Pope's 1893 cookbook, Novel Dishes for Vegetarian Households: A Complete and Trustworthy Guide to Vegetarian Cookery, includes savoury dishes such as artichokes au gratin, aubergine fritters, maize curry, lentil fritters, endive with poached eggs, and asparagus loaves. It also contains recipes for soups and for savoury and sweet sandwiches. The book was dedicated to Lady Paget, whose comments Pope credited as prompting the work.
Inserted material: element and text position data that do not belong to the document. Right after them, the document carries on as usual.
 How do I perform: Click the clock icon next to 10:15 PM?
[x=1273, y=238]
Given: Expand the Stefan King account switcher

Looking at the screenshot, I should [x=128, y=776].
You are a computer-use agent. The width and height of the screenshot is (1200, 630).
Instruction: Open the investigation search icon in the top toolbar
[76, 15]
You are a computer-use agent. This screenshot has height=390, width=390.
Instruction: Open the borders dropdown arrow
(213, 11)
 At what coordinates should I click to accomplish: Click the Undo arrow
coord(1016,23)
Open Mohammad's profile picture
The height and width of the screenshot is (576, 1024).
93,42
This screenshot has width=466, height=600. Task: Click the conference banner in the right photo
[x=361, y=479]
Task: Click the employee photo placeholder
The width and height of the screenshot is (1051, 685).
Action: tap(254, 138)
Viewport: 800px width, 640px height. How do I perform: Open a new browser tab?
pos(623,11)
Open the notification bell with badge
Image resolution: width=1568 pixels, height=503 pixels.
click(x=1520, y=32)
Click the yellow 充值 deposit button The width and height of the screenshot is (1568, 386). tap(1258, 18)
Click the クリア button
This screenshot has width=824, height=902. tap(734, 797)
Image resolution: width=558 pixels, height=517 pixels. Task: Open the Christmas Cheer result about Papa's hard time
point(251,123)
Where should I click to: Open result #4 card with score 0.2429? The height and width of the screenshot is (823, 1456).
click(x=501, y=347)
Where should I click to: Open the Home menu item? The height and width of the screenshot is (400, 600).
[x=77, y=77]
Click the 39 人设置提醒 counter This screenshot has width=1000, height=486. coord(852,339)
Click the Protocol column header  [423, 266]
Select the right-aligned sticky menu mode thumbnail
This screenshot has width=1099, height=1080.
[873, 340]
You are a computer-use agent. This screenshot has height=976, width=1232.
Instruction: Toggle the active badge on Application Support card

Pope gives guidance on the use of pulse foods, cautioning against excessive consumption because of their high nitrogen content and describing them as best suited to very active people. She also recommends moderation in soft foods that require little mastication. The book recommends uncooked fruit at all meals, especially breakfast, while giving alternatives for readers who did not follow that advice. Pope defended salads as healthy and refreshing, noting England's tradition of salads and good-quality vegetables while stating that English cooks were not especially skilled in preparing them.

Pope stated that vegetarian cookery was still developing, writing that "out of 110,000 species of flowering plants—to take no account of cryptogamic vegetation—we do not utilise more than one percent for food."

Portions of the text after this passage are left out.